Kun Liong merasa seperti dielus elus. Enak sekali rasanya, akan tetapi mulutnya tetap diruncingkan agar kelihatan cemberut dan marah. “Kalau aku membiarkan semua orang menampar kepalaku kemudian cukup dengan permintaan maaf saja, agaknya kepalaku akan remuk dalam waktu singkat. Tidak cukup hanya dengan permintaan maaf.”

“Habis, harus bagaimana?” tanya Giok Keng penasaran. “Apakah aku harus berlutut di depan kakimu?”

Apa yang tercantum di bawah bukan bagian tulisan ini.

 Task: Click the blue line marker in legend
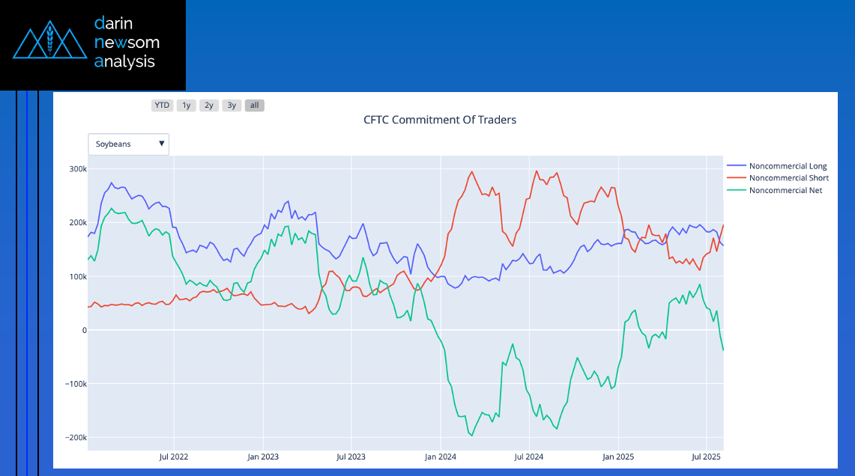click(x=737, y=166)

Kun Liong ingin sekali menuntut hukuman seperti yang dia lakukan kepada Hwi Sian, yaitu agar dara ini pun mencium kepalanya. Akan tetapi dia berpikir panjang. Kalau sampai dara ini marah, karena wataknya begini keras, bisa berabe. Dan lebih hebat lagi kalau dara ini mengadu kepada ayah bundanya, lebih celaka sekali kalau sampai ayahnya mendengar akan hal itu! Dara ini takut kepada ibunya yang keras, tentu tidak tahu betapa dia pun amat takut kepada ayahnya yang keras pula! Tidak, dia tidak boleh menyuruh Giok Keng mencium kepalanya. Tiba tiba dia mendapat akal dan menjawab sambil tersenyum. “Engkau amat menghinaku karena kepalaku yang gundul, bahkan tadi engkau telah menampar kepalaku. Nah, sekarang aku baru mau menghabiskan urusan ini sampai di sini saja kalau engkau suka menampar kepalaku sampai tiga kali lagi!”

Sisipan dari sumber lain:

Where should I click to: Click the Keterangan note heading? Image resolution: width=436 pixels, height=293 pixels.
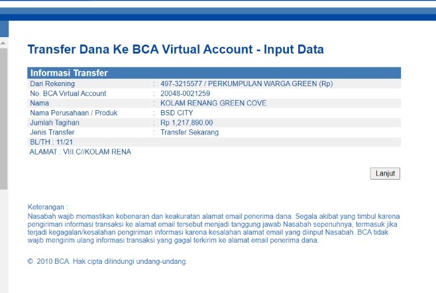pyautogui.click(x=48, y=207)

Mata Giok Keng terbelalak lebar. “Apa...? Sudah gilakah engkau? Kalau kupukul dengan sungguh sungguh, tentu akan pecah kepalamu. Jangankan sampai tiga kali, satu kali saja cukup...”

“Sudahlah, menyombong lagi! Biar pecah, lebih baik agar ayah bundamu tahu bahwa puteri mereka telah menyambut kedatangan piauw suhengnya dengan pukulan maut sampai kepalanya pecah!”

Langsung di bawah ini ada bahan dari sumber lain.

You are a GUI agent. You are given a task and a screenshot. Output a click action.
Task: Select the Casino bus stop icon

“Aihhh... habis bagaimana?”

“Terserah kepadamu. Pendeknya, aku ingin kau menggunakan tanganmu menampar kepalaku sampai tiga kali!”

Giok Keng memandang kepala itu dengan muka menunjukkan kebingungan hatinya. Tangannya memang gatal gatal rasanya, ingin sekali dia menampari kepala itu, akan tetapi kalau dia menampar sampai Kun Liong terluka atau mampus, tentu dia tidak akan mendapat ampun dari ibunya. Ia memutar otak dan akhirnya dengan wajah berseri dia berkata, “Baik, akan kutampar kepalamu tiga kali, akan tetapi luput!”

“Eeh, mana bisa? Aku tidak menangkis tidak mengelak mana bisa luput? Padahal engkau puteri Ketua Cin ling-pai! Siapa mau percaya?”

“Habis bagaimana?”

“Terserah, asal menampar kepala.” Kun Liong diam diam girang sekali dan merasa sudah dapat membalas dendam mempermainkan dara galak itu.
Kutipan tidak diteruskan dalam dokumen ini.